Je l'accompagnai jusque devant sa porte, je lui tendis une cruche à moitié vide. Elle la prit avec un sourire radieux dont je me demandai s'il n'était pas un peu moqueur. Je ne m'attardai pas là-dessus et rentrai rapidement chez mes amis. Ils prenaient le frais sur la terrasse. On m'offrit un apéritif. Tout le monde parlait de l'incendie. On me demanda mes impressions de sauveteur. Je racontai la journée et la nuit précédentes mais je m'étendis sur l'impression que m ' avait faite le monastère lui-même, et sur ma crainte rétrospective de voir un aussi beau monument détruit par le feu. On décida d'y retourner le surlendemain pour profiter de la messe qui attirait bon nombre d'amateurs de grégorien. Une grande discussion suivit sur l'éthique et l'esthétique. Sur l'art sacré, le réalisme socialiste et les marchands de tableaux. Conversation qui m'eut passionné si je n'avais été aussi fatigué par les péripéties de la nuit précédente. Je demandai assez tôt la permission de me retirer, et je retrouvai avec soulagement mon lit de fer et mon scaphandrier surréaliste.

J'étais trop fatigué pour m'endormir. Les deux derniers jours avaient été fertiles en événements dont je mesurais l'importance. Lucie et moi nous nous étions pratiquement déclaré notre amour. Mais tout n'était pas clair en moi. Indubitablement je 1'aimais et elle m'aimait. Mais quel était le sens de cette affection? A notre âge, nous avions naturellement tendance à penser qu'elle serait éternelle. Je m'étais dit à son sujet qu'elle était la femme-de-ma-vie. Mais n'était-ce pas une illusion, et l'été ne nous jouait-il pas un tour à sa façon?

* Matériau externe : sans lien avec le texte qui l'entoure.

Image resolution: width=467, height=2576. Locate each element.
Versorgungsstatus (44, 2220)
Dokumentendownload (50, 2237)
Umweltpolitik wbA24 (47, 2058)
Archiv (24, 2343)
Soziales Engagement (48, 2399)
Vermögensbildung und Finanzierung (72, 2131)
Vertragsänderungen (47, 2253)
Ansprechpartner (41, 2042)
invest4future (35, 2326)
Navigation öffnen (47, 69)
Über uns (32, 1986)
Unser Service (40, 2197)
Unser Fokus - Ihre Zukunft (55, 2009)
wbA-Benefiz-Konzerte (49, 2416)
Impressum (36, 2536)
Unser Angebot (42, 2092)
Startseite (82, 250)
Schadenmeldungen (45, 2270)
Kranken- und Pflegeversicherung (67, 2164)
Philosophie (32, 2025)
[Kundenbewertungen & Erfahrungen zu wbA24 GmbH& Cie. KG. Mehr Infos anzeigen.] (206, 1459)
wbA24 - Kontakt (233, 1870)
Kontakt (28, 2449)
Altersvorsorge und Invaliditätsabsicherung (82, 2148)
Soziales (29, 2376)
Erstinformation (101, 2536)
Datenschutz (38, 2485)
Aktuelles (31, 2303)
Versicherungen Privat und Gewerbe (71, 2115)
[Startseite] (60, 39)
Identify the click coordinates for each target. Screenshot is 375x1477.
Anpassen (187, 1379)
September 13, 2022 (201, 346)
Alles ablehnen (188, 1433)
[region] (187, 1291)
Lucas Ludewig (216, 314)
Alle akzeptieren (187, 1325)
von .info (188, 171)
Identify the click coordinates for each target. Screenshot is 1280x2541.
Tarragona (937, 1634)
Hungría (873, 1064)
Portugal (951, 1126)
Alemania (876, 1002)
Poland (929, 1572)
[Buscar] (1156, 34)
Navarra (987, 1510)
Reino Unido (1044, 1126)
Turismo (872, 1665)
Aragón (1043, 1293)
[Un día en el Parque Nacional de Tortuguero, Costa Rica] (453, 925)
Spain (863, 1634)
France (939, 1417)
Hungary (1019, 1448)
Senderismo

Il n'y avait pas à regarder bien loin pour voir des garçons et des filles qui cherchaient une bonne fortune saisonnière. C'était peut-être ce qui nous arrivait inconsciemment, en tout bien tout honneur. Tant de choses se passent en nous que nous croyons contrôler et qui en fait nous échappent. Nous étions si différents l'un de l'autre. Certes on peut toujours dire que l'amour fait surmonter les plus grands obstacles. Ici elle était parfaite. Mais supporterait-elle d'être transplantée? Elle ne serait jamais aussi belle que dans sa robe longue et son foulard noué autour de la tête. Comment porterait elle un petit-tailleur-de-chez-Chanel?

J'étais en vacances, et le silence, le soleil, la terre, tout me plaisait, mais je n'étais en rien un campagnard. Autant il me paraissait difficile de lui demander de vivre ma vie, autant sa vie, même si je l'enviais d'une certaine façon, me paraissait invivable. Je ne pouvais rester longtemps loin des théâtres, des cinémas, des librairies, des amis qu'on rencontre à Saint-Germain-des-Prés. J'avais besoin d'existants intellectuels et artistiques. Je sentais qu'elle ne pouvait pas s'éloigner de la mer, du ciel transparent, de la fontaine miraculeuse. A force de volonté nous aurions pu l'un et l'autre changer de vie. Mais à quel prix? Serions-nous capables ainsi de donner le bonheur à l'autre, ou ne construirions-nous qu'une maison sur le sable? Pourtant nous nous aimions. Valait-il mieux tout rompre tout de suite, pour éviter une séparation plus cruelle? Mais cette séparation était-elle inévitable? Au lieu d'être une fois de plus pessimiste, peut-être devais-je faire confiance à une situation qu'honnêtement je ne pensais pas avoir provoquée.

Lâchement, je me refusais à trancher et m'en remis au temps. Peut-être au fond était-ce sage puisque le temps apporte souvent la solution aux problèmes les plus compliqués. De toute manière, mon raisonnement m'échappait. Déjà le sommeil m'entraînait dans un monde hallucinant peuplé d'arbres calcinés, de scaphandriers gouailleurs, de défilés de petits-tailleurs-de-chez-Chanel, et de cruches à moitié vides.